Credit: To receive any of the credits described in this section, Customer must notify Provider Customer Services within two (2) business days from the time Customer becomes eligible to receive a credit. Failure to comply with this requirement will forfeit Customer's right to receive a credit. Credits may only be applied to existing Customer Licenses. The credits described in this Exhibit B shall be Customer's exclusive remedy and Provider sole liability for any unavailability of the Provider Servers or Provider Licensed Software.
D.
Maximum Credit. In the event that Customer is entitled to multiple credits arising from the same event, such credits shall not be cumulative.

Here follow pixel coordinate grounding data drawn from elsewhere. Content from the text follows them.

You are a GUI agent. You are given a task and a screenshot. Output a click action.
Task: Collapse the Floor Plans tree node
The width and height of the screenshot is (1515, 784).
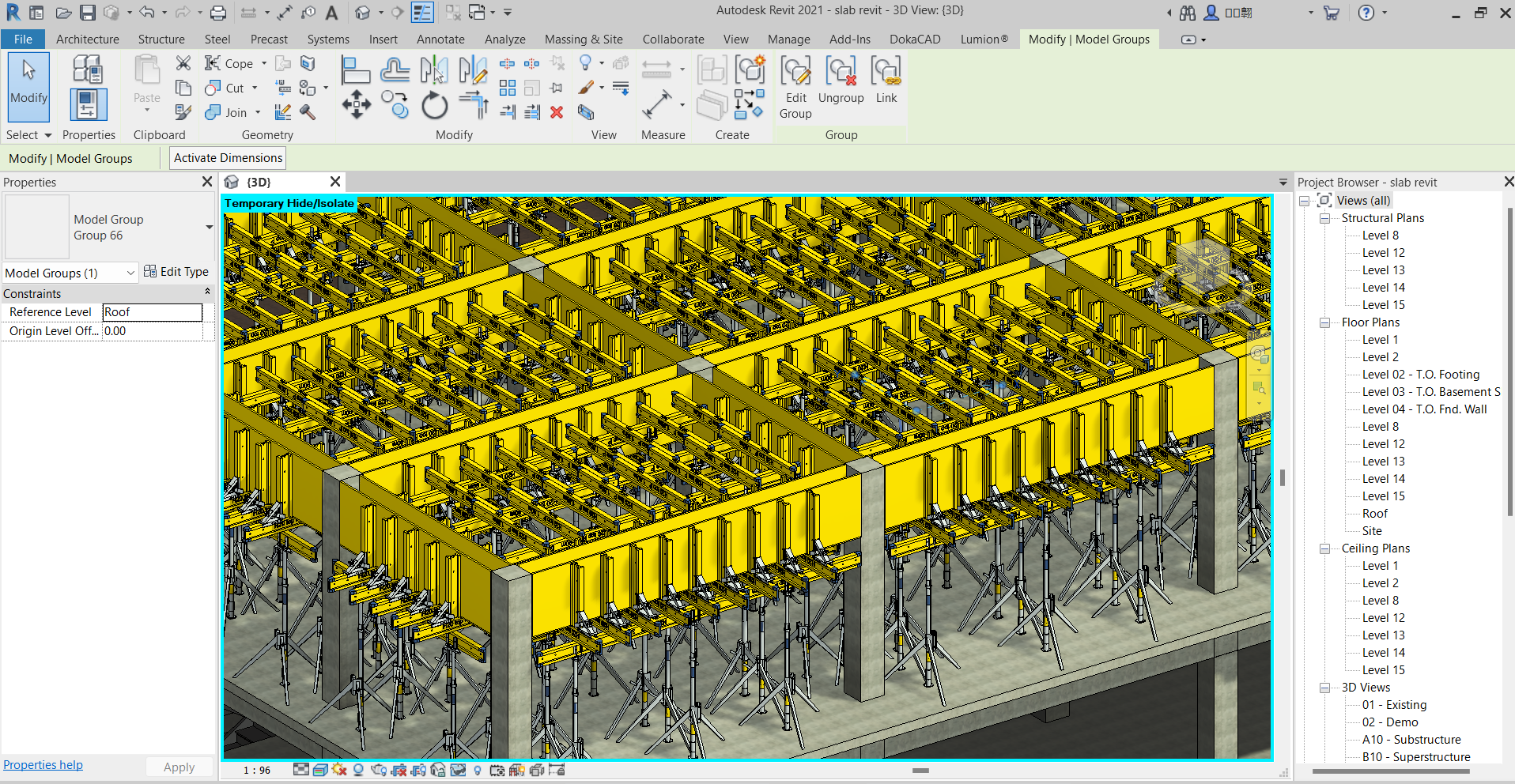point(1324,322)
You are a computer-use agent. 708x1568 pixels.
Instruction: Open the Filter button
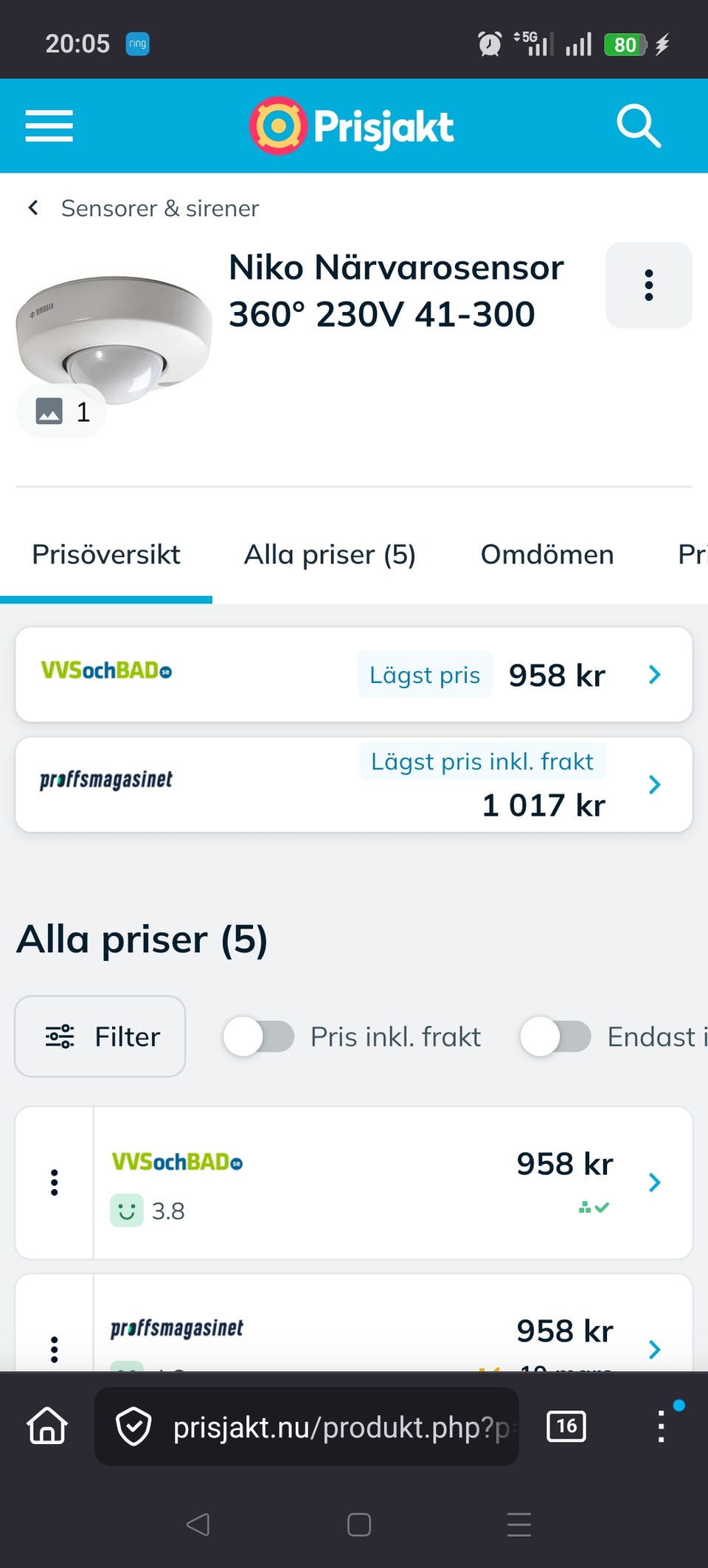click(x=100, y=1036)
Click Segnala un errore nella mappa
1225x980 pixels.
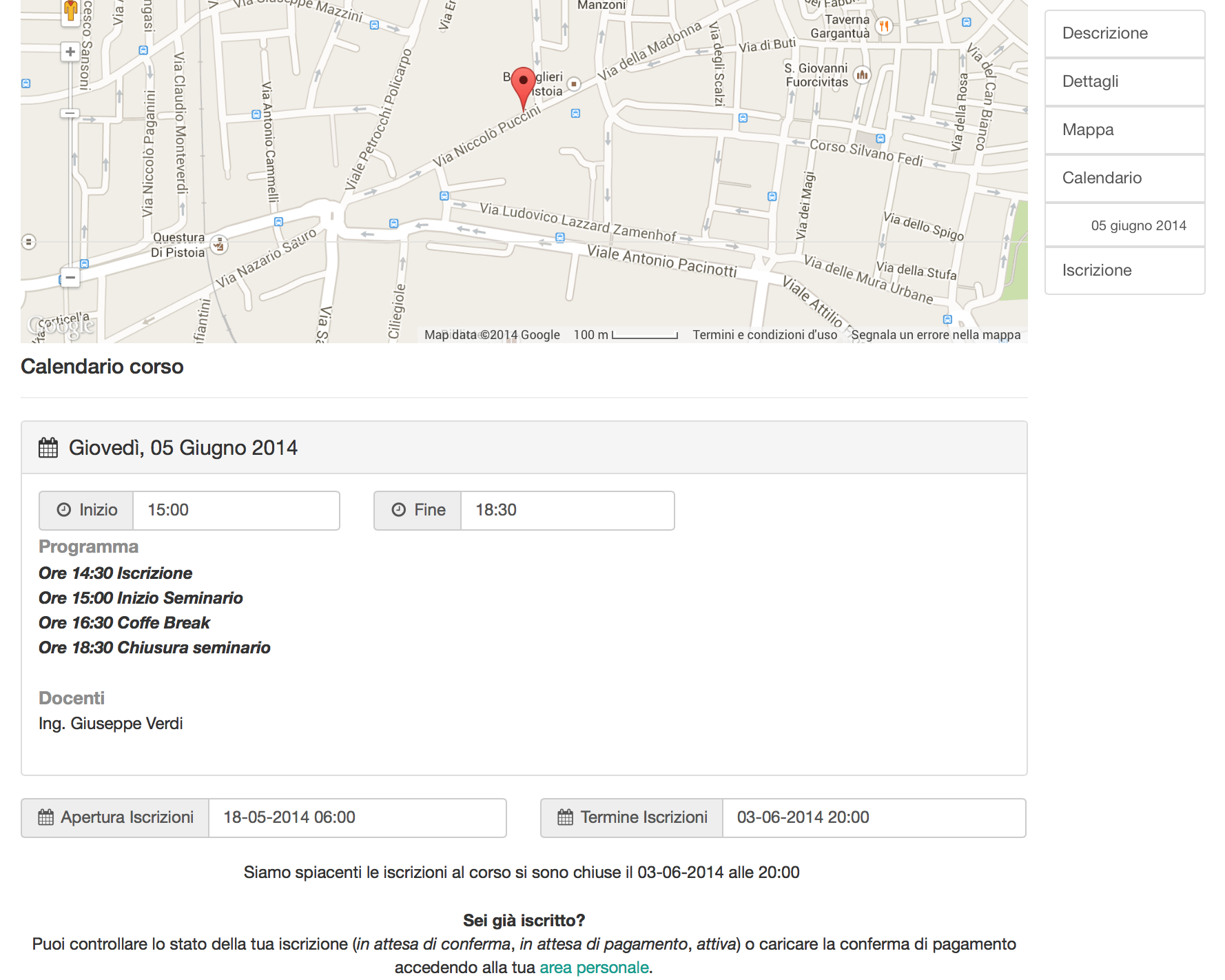coord(936,335)
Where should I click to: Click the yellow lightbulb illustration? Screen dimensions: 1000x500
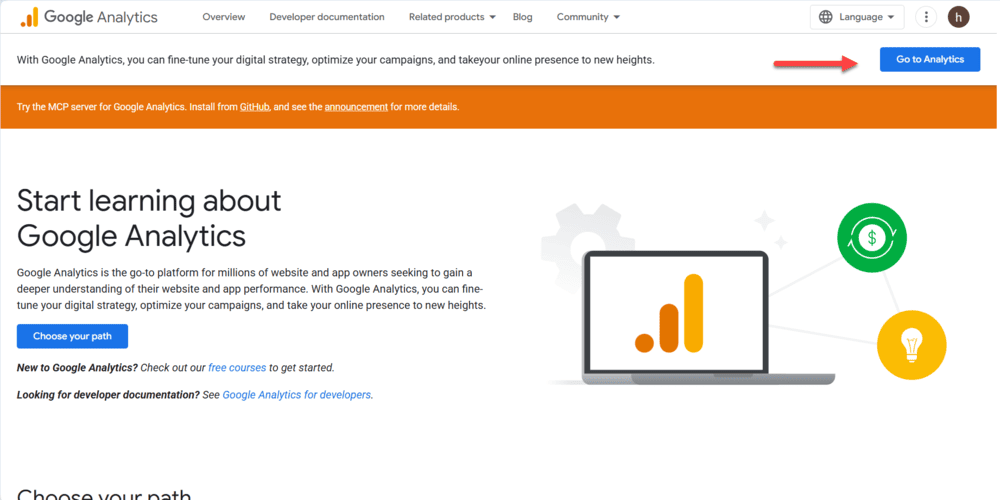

Customer shall be entitled to receive only the maximum single credit available for such event.
Exhibit C
PRICING
A.
Payment: The following pricing arrangements shall be valid during the term of this Agreement.
B.
Licensing Fee: Free.
C.
Overage Fee: In the sole discretion of Provider, should Customer's usage of the Platform exceed expected norms, Provider will assess an Overage Fee and invoice Customer.
D.
Taxes: Customer shall be responsible for all sales taxes, use taxes and any other similar taxes and charges of any kind imposed by any federal, state or local governmental entity on the transactions contemplated by this Agreement, excluding U.S. federal and state and local taxes based upon Provider's income. Customer shall indemnify, defend, and hold harmless Provider from any losses or liability due to nonpayment of taxes for which Customer is responsible under this Agreement.
E.
Price Increases: Provider may, at any time, increase its fees. If an increase occurs, Customer will be advised prior to the the next billing cycle.